Discharged a delegable duty (Ground 2)

2            The duty of an occupier in the circumstances of the respondent may be discharged by the exercise of reasonable care and skill in engaging someone else to keep the premises safe.[1]  In Bevillesta Pty Ltd v Liberty International Insurance Co,[2] the Court of Appeal of New South Wales held:

[53]              There is no doubt also that this occupier’s duty of care is ‘delegable’, in the sense that it may be discharged in whole or in part by the occupier’s exercise of reasonable skill and care in engaging someone else to take steps to keep the property safe either generally or in particular respects. Discharge of the duty in this way requires reasonable skill and care in the selection of the other person, in arranging the terms of engagement of that person, and in confirming that the person does take appropriate steps.

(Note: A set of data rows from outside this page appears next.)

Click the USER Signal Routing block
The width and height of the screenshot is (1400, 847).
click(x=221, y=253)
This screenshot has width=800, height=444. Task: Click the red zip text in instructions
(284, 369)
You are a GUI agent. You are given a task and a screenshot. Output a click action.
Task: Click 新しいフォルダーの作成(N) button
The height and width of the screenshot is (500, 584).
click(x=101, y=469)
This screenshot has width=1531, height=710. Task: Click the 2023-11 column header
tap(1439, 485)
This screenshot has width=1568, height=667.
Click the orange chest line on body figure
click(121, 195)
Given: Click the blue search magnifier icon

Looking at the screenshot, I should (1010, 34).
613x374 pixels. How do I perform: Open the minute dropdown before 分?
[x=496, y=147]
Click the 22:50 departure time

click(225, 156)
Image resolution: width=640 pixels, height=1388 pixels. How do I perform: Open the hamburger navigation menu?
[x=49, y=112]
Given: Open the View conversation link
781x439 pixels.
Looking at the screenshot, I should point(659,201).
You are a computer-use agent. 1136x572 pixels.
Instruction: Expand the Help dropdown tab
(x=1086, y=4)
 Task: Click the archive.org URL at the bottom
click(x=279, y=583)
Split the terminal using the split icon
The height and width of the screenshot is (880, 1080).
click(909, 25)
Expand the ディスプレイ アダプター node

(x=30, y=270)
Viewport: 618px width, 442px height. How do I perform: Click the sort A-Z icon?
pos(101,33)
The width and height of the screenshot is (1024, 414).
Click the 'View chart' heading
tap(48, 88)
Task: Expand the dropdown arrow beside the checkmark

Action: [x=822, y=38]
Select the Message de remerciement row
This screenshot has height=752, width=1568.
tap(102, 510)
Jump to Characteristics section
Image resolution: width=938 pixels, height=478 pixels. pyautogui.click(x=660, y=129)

If it is reasonable for an occupier to seek to discharge or partly discharge the occupier’s duty in this way, and the occupier does exercise reasonable skill and care in all these respects, then if a person coming on to the property is injured due to the failure of the other person engaged to exercise reasonable skill and care to keep the property safe, the occupier may escape liability.

3            The last sentence speaks of an occupier escaping liability if reasonable care is exercised in the selection, stipulation of terms and monitoring of a contractor.  However, the failure to exercise care in those respects does not, of itself, make the occupier liable.  In particular, it should not be thought that the omission of any reference to causation in the last sentence of that passage means that it is not necessary to prove that the injury in some way resulted from the occupier’s negligence in the process of contracting out the tasks in question.

6. The general principle as to the discharge of a duty by the engagement of an independent contractor is correctly described in Clerk & Lindsell on Torts:[4]

Introduction   If the employer has employed an independent contractor to do work on his behalf the general rule is that the employer is not responsible for any tort committed by the contractor in the course of the execution of the work.  Furthermore, since the employees of the contractor, whilst acting as such, stand in the same position as their employer, it is equally the case that the employer of the contractor is not liable for the torts committed by the contractor’s employees.  Of course, even though the damage complained of may have been caused may also be attributable to the negligence or other personal fault of the employer.  If, for example, he has negligently selected an incompetent contractor, or if he has employed an insufficient number of men, or has himself so interfered with the manner of carrying out the work that damage results, he will himself have committed a tort for which he can be held liable.  Again if the employer has authorised or ratified the independent contractor’s tort then, on normal principles, he will be jointly liable for that tort.